The Commonwealth’s system has long been used by Democrats and Republicans for political gain. Democrats (as they have in this case) often claim that Republicans use the statute as way to suppress minority voters, who are disproportionately represented in the group of people looking to gain their voting rights back. Republicans, however argue that voting is one of the countries most sacred and fundamental rights and should not just be handed back without a careful vetting of each individual. The GOP often accuses the Democrats of pushing to have “rapists and robbers” given their voting rights back, only because they tend to vote Democrat.
Rudy Giuliani, the former Mayor of New York City and a one-time Presidential candidate used this tactic against Gov. Tim Kaine while stumping on behalf of Sen. John McCain during the 2008 Presidential Campaign.
Here is a clip from our one on one interview with him at the time:
Our Laura Geller filed an excellent report that covers the important points in this debate Monday night on NBC12. She spoke to Janet Polarek, the current Secretary of the Commonwealth and the person in the McDonnell administration responsible for this policy.

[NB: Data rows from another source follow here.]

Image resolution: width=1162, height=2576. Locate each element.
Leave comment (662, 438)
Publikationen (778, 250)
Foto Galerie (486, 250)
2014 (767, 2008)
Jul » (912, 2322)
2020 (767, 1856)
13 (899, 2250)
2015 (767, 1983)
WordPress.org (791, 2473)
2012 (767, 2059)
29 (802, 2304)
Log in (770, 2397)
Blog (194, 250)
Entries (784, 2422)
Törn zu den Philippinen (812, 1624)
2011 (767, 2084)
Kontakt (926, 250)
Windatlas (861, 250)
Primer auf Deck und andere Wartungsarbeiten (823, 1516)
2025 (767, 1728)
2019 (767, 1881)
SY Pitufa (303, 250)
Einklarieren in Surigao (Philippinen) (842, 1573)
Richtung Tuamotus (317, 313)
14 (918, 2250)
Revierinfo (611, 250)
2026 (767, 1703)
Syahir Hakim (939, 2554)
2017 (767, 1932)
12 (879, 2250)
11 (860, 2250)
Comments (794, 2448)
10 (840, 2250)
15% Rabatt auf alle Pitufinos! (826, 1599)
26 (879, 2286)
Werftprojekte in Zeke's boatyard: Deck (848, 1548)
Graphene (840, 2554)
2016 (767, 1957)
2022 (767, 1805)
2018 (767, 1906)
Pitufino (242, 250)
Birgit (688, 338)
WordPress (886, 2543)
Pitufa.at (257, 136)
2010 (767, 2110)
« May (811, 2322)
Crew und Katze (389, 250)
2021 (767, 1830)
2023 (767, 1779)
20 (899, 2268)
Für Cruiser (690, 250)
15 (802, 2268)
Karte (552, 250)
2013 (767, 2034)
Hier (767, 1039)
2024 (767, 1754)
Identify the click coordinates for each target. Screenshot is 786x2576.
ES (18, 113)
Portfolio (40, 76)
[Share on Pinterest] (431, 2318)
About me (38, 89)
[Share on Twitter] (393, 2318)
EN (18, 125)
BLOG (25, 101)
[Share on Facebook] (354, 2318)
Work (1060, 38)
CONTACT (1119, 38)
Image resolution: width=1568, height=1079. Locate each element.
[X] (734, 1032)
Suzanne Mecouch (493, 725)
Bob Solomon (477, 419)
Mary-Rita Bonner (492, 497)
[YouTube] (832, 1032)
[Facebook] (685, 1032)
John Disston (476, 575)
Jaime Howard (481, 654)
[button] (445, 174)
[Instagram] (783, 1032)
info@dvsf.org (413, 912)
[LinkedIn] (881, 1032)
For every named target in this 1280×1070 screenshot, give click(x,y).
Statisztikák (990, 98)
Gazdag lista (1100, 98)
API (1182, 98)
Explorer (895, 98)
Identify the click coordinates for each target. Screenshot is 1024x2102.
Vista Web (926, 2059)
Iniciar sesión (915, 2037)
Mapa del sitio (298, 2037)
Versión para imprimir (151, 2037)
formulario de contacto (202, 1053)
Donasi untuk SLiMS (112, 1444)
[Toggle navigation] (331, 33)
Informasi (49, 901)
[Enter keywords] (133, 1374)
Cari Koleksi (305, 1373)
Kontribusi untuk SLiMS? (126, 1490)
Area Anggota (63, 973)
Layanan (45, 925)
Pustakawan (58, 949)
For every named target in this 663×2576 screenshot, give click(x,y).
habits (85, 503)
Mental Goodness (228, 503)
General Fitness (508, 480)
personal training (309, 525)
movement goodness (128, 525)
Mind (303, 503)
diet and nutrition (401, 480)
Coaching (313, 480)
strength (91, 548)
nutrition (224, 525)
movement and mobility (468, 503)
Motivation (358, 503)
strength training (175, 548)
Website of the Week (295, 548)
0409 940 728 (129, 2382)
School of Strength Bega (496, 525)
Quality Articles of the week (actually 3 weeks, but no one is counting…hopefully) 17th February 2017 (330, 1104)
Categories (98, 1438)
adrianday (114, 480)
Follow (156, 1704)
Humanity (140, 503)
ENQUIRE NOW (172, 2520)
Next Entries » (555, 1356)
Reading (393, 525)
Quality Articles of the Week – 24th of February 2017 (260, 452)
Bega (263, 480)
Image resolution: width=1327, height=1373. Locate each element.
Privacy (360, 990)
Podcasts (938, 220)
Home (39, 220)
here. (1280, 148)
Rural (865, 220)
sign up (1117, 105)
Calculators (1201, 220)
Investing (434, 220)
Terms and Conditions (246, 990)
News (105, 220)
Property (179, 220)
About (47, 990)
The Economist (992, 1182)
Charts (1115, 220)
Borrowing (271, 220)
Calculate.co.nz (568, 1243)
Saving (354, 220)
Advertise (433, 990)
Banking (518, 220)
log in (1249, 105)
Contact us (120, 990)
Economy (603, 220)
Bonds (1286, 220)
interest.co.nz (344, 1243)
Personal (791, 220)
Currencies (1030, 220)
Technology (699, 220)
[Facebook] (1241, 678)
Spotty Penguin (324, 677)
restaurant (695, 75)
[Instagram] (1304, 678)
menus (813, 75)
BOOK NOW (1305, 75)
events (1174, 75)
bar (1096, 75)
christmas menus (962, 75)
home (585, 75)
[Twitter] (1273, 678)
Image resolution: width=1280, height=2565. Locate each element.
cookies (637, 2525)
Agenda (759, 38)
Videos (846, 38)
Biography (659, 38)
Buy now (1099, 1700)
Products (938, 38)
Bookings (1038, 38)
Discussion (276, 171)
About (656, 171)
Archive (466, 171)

Tuesday morning the Washington-Post filed this blistering editorial on the subject, calling the move “disgraceful”.
The McDonnell administration has said they will continue to meet with key stakeholders to review the policy going forward.
UPDATE: RPV pushing video of Governor Tim Kaine, backing the McDonnell position, despite attacks from the Virginia Democrats. During Kaine’s time as Governor he too, took heat from liberals who felt that he did not do enough to restore the rights of felons who had paid their debt to society.